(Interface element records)
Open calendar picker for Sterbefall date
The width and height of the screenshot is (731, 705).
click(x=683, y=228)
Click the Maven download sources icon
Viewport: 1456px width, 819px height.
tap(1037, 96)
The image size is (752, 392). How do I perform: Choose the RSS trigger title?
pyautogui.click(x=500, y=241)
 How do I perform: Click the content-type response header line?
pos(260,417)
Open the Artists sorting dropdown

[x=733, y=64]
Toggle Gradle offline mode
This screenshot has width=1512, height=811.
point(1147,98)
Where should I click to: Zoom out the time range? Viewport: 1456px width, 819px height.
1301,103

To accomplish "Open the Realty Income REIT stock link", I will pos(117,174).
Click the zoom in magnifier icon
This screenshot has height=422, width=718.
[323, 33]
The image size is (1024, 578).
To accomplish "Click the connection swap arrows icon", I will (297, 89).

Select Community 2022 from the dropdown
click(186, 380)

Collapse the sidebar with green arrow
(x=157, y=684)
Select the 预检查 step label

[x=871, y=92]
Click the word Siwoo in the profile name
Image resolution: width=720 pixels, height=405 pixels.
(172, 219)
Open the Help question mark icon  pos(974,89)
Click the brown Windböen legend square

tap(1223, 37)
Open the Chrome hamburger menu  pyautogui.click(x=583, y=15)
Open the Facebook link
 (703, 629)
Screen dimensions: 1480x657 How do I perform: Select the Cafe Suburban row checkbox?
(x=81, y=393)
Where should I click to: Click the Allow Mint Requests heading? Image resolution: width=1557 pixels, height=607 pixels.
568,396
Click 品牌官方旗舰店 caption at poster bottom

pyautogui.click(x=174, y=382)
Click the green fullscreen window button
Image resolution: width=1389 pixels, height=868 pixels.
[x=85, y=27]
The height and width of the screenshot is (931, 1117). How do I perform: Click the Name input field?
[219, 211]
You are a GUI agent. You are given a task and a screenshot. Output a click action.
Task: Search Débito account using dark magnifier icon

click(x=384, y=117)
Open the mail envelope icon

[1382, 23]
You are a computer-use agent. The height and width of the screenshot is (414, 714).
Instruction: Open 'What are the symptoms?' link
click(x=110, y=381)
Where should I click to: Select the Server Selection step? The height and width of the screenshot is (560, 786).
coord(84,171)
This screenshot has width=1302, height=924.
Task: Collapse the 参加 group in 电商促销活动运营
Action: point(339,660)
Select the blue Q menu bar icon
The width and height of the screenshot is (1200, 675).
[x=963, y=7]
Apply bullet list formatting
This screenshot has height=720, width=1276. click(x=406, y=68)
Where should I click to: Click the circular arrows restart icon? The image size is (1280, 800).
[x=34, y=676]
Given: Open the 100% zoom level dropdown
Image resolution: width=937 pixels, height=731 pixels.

◆ Task brief
Edit the material so that every "How do I perform:" becomes "How can I do this:", leaving everything else unchanged.

◆ Task answer
Open calendar picker for Sterbefall date
The width and height of the screenshot is (731, 705).
click(x=683, y=228)
Click the Maven download sources icon
Viewport: 1456px width, 819px height.
tap(1037, 96)
The image size is (752, 392). How can I do this: Choose the RSS trigger title?
pyautogui.click(x=500, y=241)
 How can I do this: Click the content-type response header line?
pos(260,417)
Open the Artists sorting dropdown

[x=733, y=64]
Toggle Gradle offline mode
This screenshot has width=1512, height=811.
point(1147,98)
Where should I click to: Zoom out the time range? Viewport: 1456px width, 819px height.
1301,103

To accomplish "Open the Realty Income REIT stock link", I will pos(117,174).
Click the zoom in magnifier icon
This screenshot has height=422, width=718.
[323, 33]
The image size is (1024, 578).
To accomplish "Click the connection swap arrows icon", I will (297, 89).

Select Community 2022 from the dropdown
click(186, 380)

Collapse the sidebar with green arrow
(x=157, y=684)
Select the 预检查 step label

[x=871, y=92]
Click the word Siwoo in the profile name
Image resolution: width=720 pixels, height=405 pixels.
(172, 219)
Open the Help question mark icon  pos(974,89)
Click the brown Windböen legend square

tap(1223, 37)
Open the Chrome hamburger menu  pyautogui.click(x=583, y=15)
Open the Facebook link
 (703, 629)
Screen dimensions: 1480x657 How can I do this: Select the Cafe Suburban row checkbox?
(x=81, y=393)
Where should I click to: Click the Allow Mint Requests heading? Image resolution: width=1557 pixels, height=607 pixels.
568,396
Click 品牌官方旗舰店 caption at poster bottom

pyautogui.click(x=174, y=382)
Click the green fullscreen window button
Image resolution: width=1389 pixels, height=868 pixels.
[x=85, y=27]
The height and width of the screenshot is (931, 1117). How can I do this: Click the Name input field?
[219, 211]
You are a GUI agent. You are given a task and a screenshot. Output a click action.
Task: Search Débito account using dark magnifier icon

click(x=384, y=117)
Open the mail envelope icon

[1382, 23]
You are a computer-use agent. The height and width of the screenshot is (414, 714).
Instruction: Open 'What are the symptoms?' link
click(x=110, y=381)
Where should I click to: Select the Server Selection step? The height and width of the screenshot is (560, 786).
coord(84,171)
This screenshot has width=1302, height=924.
Task: Collapse the 参加 group in 电商促销活动运营
Action: point(339,660)
Select the blue Q menu bar icon
The width and height of the screenshot is (1200, 675).
[x=963, y=7]
Apply bullet list formatting
This screenshot has height=720, width=1276. click(x=406, y=68)
Where should I click to: Click the circular arrows restart icon? The image size is (1280, 800).
[x=34, y=676]
Given: Open the 100% zoom level dropdown
Image resolution: width=937 pixels, height=731 pixels.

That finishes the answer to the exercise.